Rival candidates have four days to stop Sen. Bernie Sanders if they hope to prevent the Independent from Vermont from taking the party’s presidential nomination.
Sanders is the undisputed front-runner in the race after his thumping victory in Nevada’s caucuses on Saturday.
His current trajectory is set to carry him to at least a top-two finish in today’s South Carolina’s primary.
It is eminently plausible that, by the end of tonight, Sanders will have jumped out to a delegate lead that none of his rivals can reel in. It’s a prospect that thrills his supporters — and horrifies Democrats who fear the democratic socialist would lose a general election to President Trump.
Sanders has a real chance of winning the South Carolina primary. Such a result would likely mark the de facto end of former Vice President Joe Biden’s campaign — and give Sanders unstoppable momentum going into Super Tuesday.
“If he wins South Carolina, the train has left the station,” said one Democratic strategist who asked for anonymity to discuss the state of the race.

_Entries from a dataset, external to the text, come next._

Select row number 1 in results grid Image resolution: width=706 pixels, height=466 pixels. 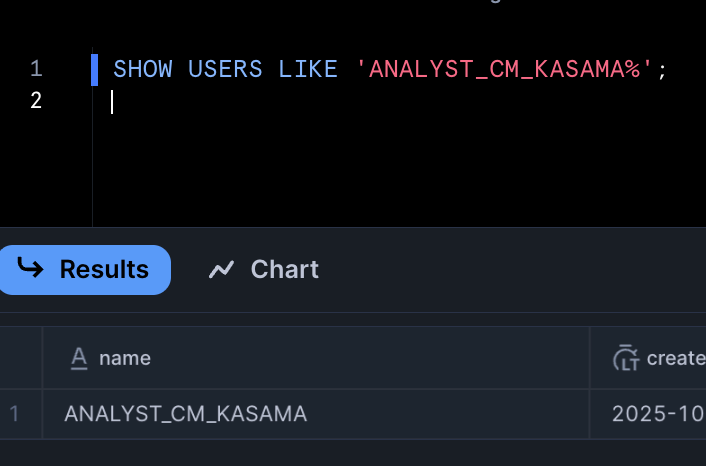(x=14, y=413)
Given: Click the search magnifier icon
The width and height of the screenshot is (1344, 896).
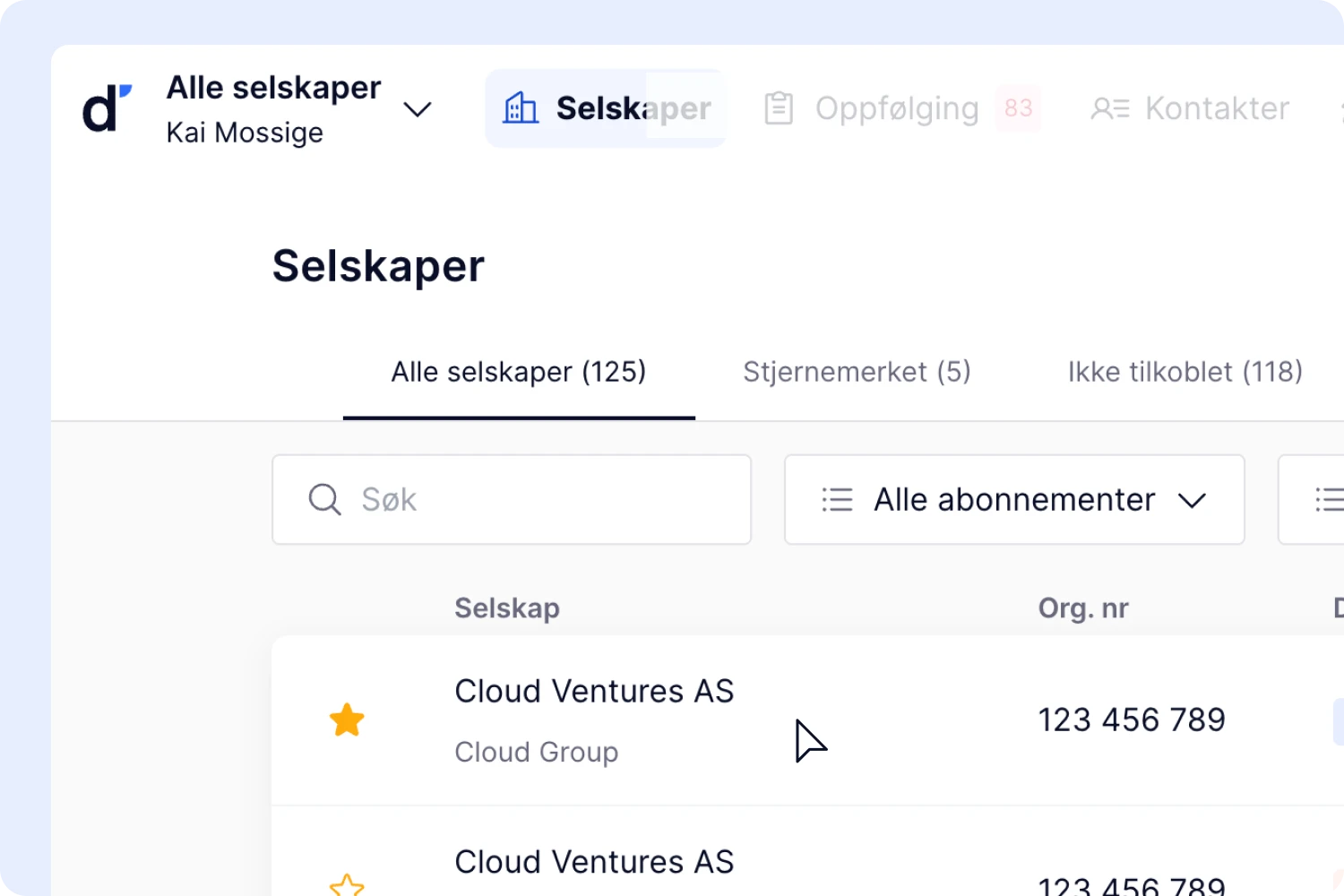Looking at the screenshot, I should click(324, 499).
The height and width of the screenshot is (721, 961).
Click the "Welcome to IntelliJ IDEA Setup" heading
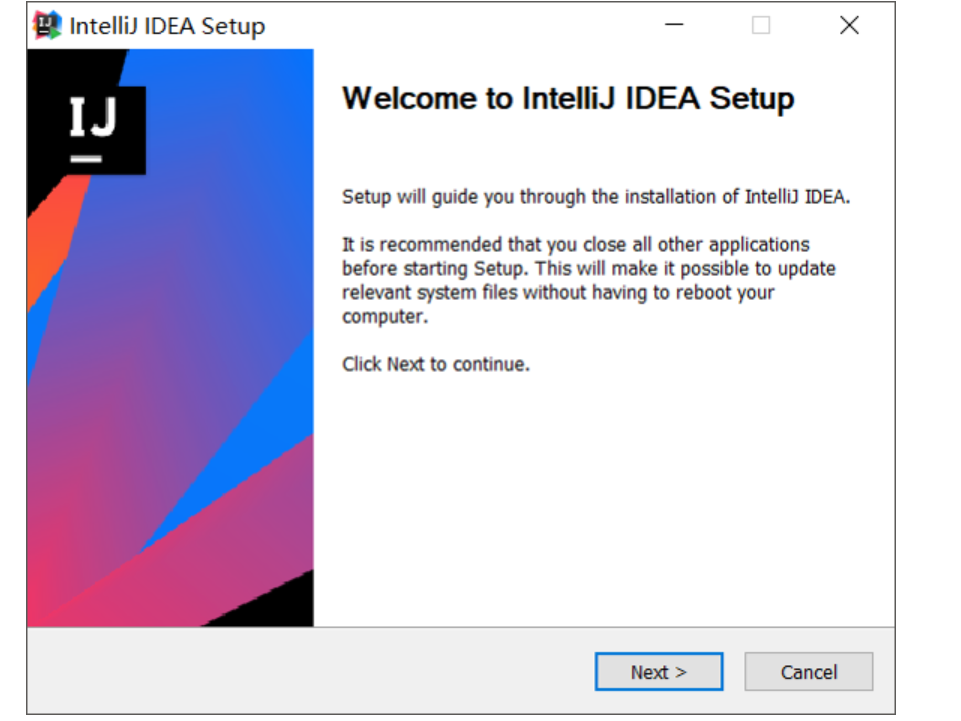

The Vermont senator’s strength in California is especially important. There are 415 delegates up for grabs in the Golden State — the single biggest prize in any primary. Even though the state’s primary is not winner-take-all, sizable margins for Sanders could catapult him way ahead.
According to a Los Angeles Times poll released on Thursday, Sanders is ahead of his nearest rival by 2 to 1. Elizabeth Warren, who led in the state several months ago, is in second, but far behind, with 17%. The findings of the poll, help explain why Sanders’ rivals have done most of their recent campaigning elsewhere among the 14 states that vote in the March 3 Super Tuesday contests.
The speed at which Sanders has moved into a dominant position has left many more moderate Democrats both disconcerted and panicked.
There is not a great deal of empirical evidence to support their charge that he is unelectable. In polls that measure hypothetical match-ups with Trump, Sanders does not perform notably worse than other candidates.
But Democrats who are skeptical of Sanders had their nerves jangled again Sunday by comments he made about Fidel Castro, the late Cuban president.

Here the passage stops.